Preeminent Israeli author AMOS OZ is the recipient of numerous international awards, including his country's most prestigious prize, the Israel Prize for Literature, and most recently, the France Culture prize for his new book A Tale of Love and Darkness.

His books and stories have been translated into more than 30 languages in 35 countries. He has published more than 22 books, among them 11 novels, three collections of stories and novellas, a children's boook and seven books of articles and essays (plus five selections of essays that appeared in various languages). He has also published some 470 articles and essays on literary, political, and social topics in Israel and abroad, and remains one of the leaders of the Israeli peace movement.
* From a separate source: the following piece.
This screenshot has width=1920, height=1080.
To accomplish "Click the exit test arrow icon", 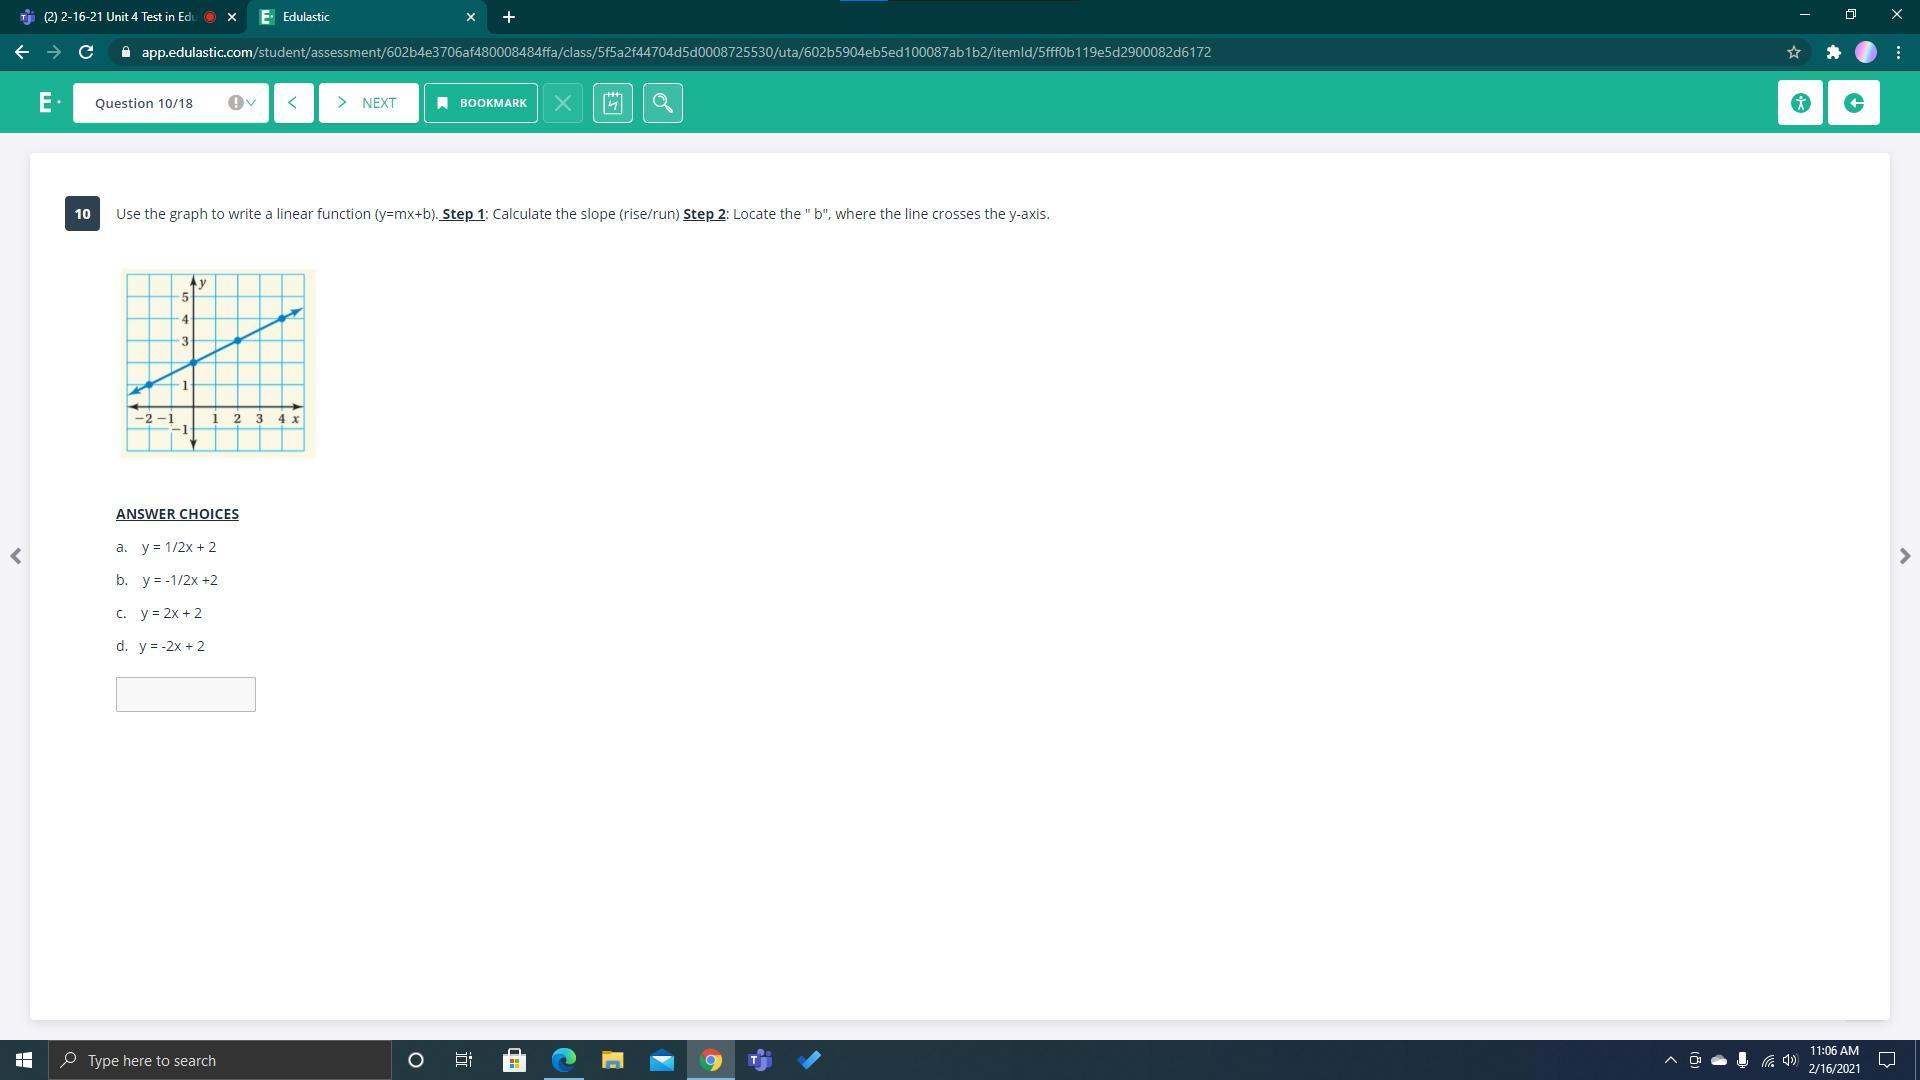I will 1853,103.
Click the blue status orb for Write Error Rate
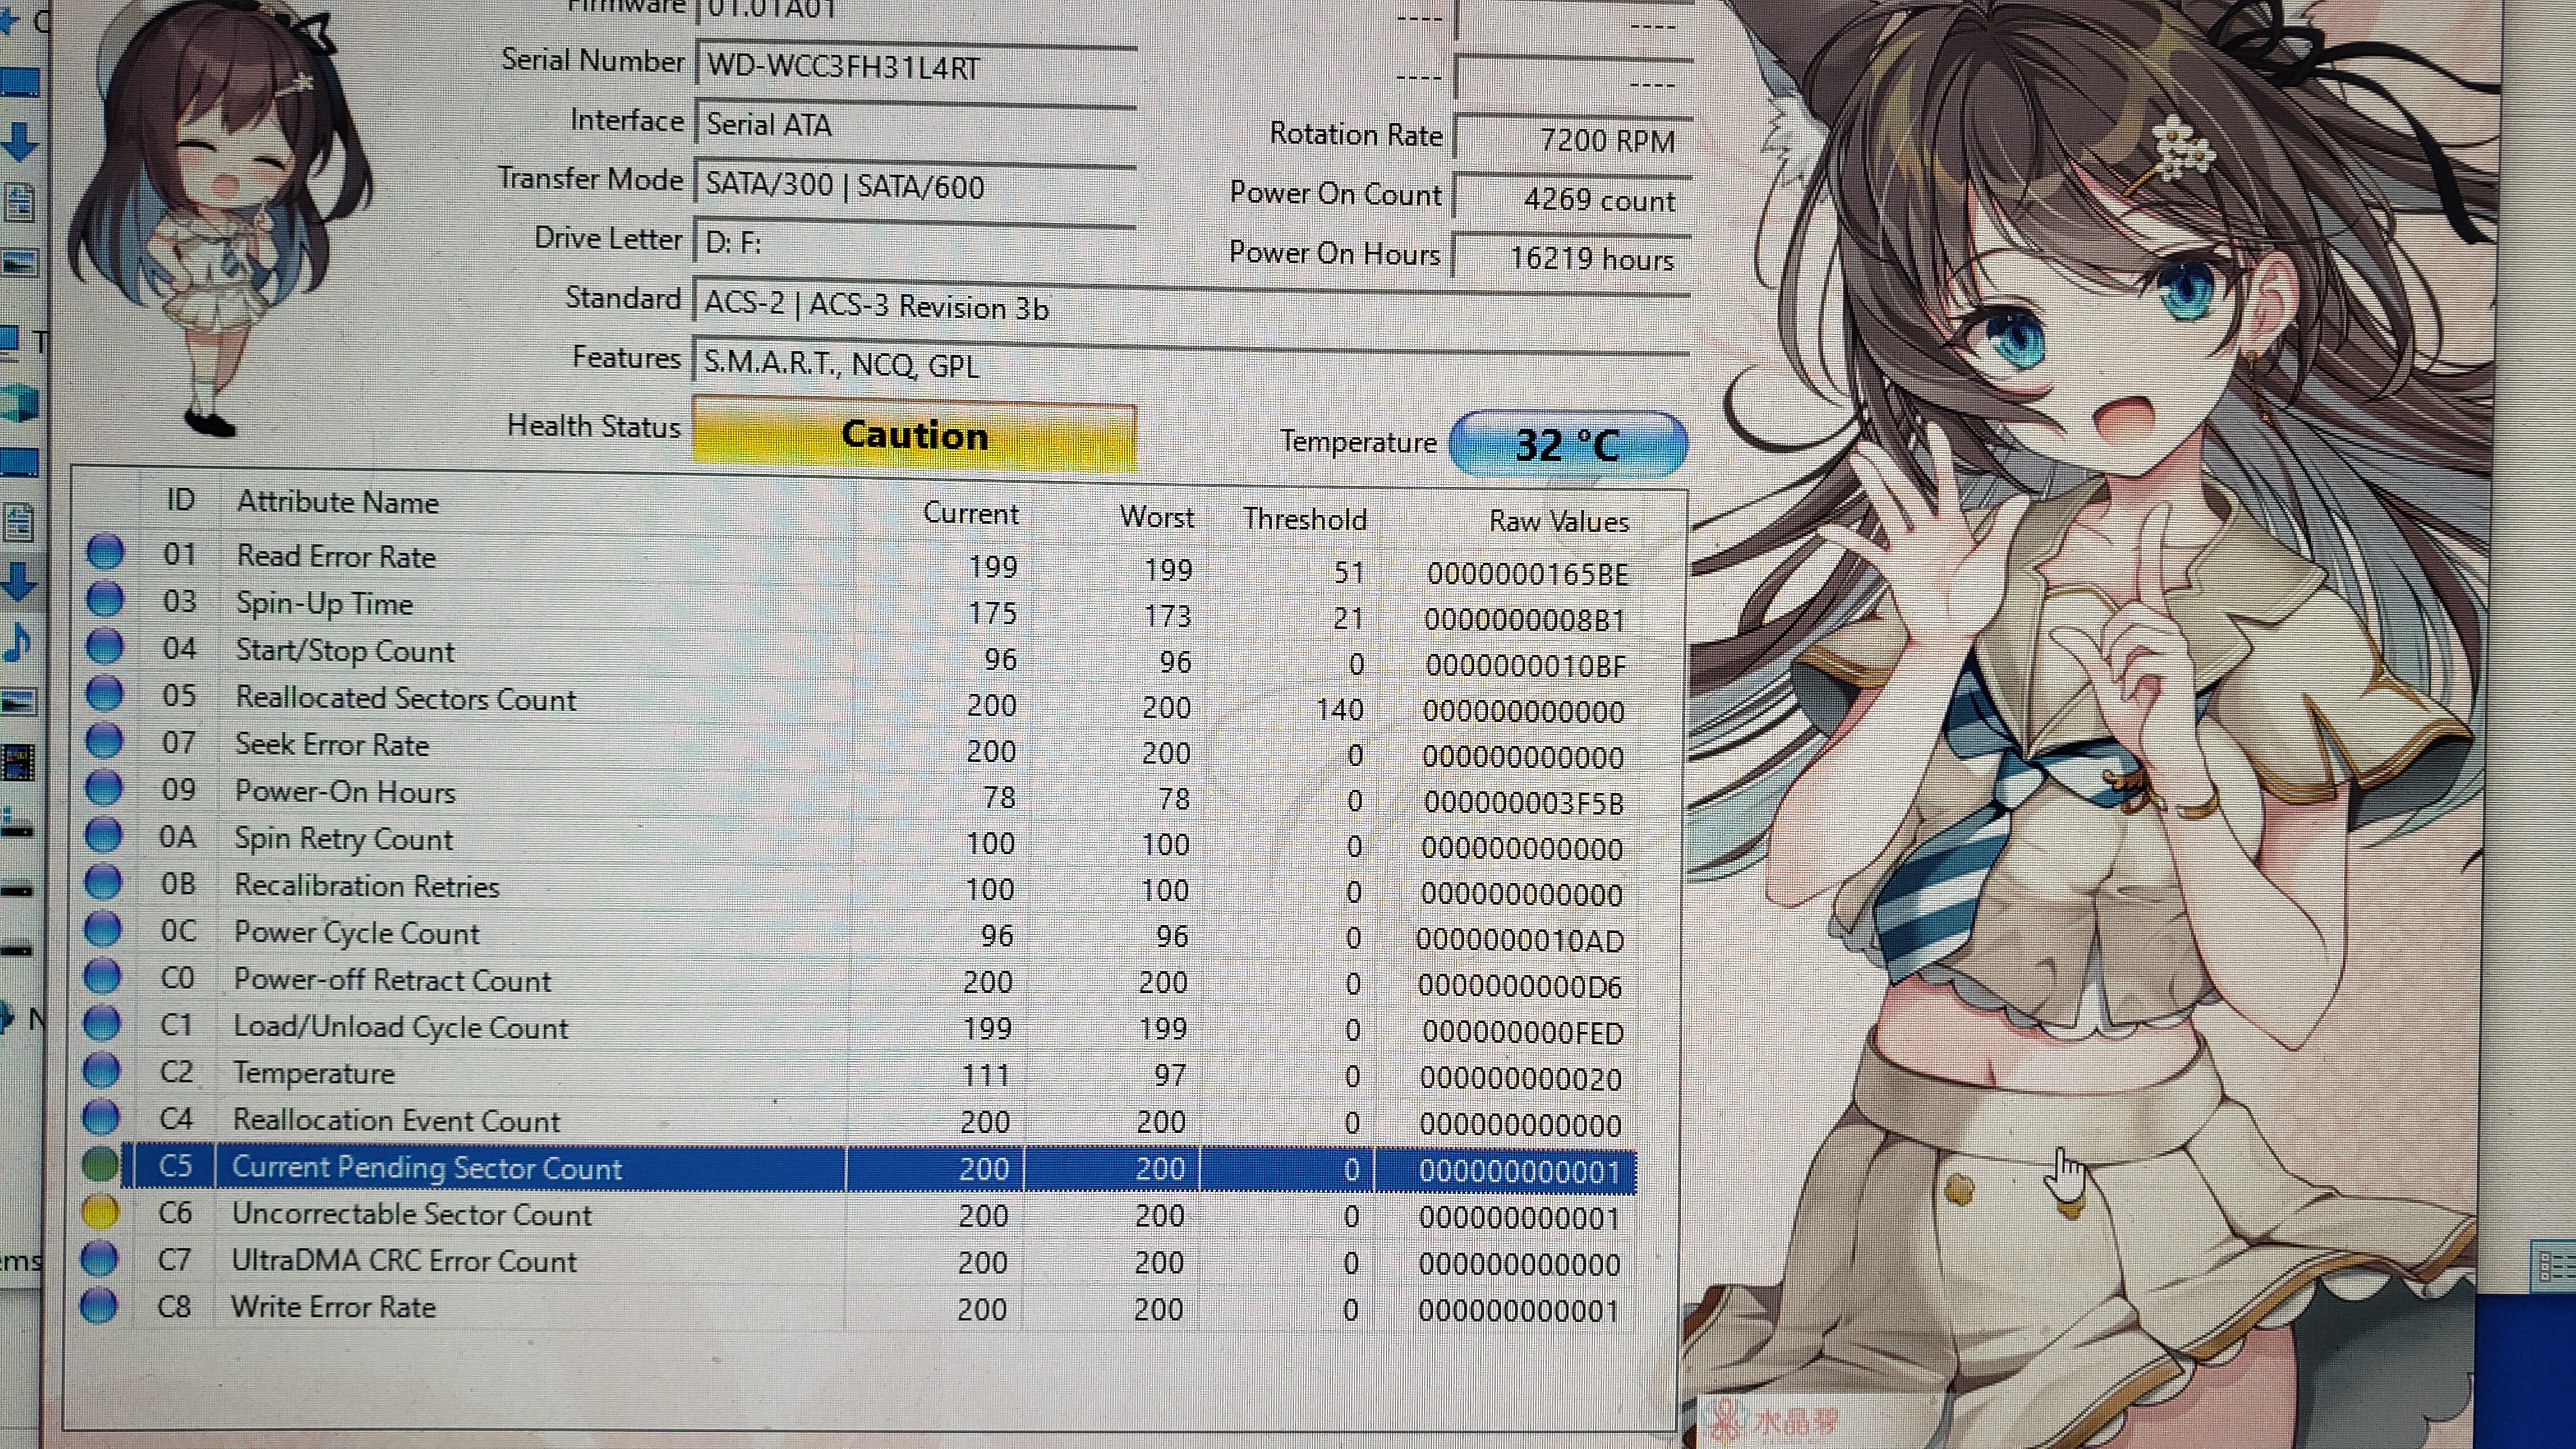2576x1449 pixels. click(x=98, y=1306)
Professor Oz was born in Jerusalem in 1939. His family included scholars and teachers, some of whom were militant right-wing Zionists who emigrated to Israel in the early 1930s from Russia and Poland. At age 15, he left Jerusalem to live, work, and complete his education in Kibbutz Hulda. Many of his stories are set either on a kibbutz or in Jerusalem, both of which he presents as microcosms of Israeli society.

Since the 1967 war, Professor Oz has published numerous articles and essays about the Israeli/Arab conflict, campaigning for an Israeli/Palestinian compromise to be based on mutual recognition and co-existence between Israel and a Palestinian state in the West Bank and Gaza.

He holds the Agnon Chair of Hebrew Literature at the Ben-Gurion University of the Negev in Beer-Sheva, and continues to devote his time to writing, teaching, and actively campaigning for the Israeli Peace movement.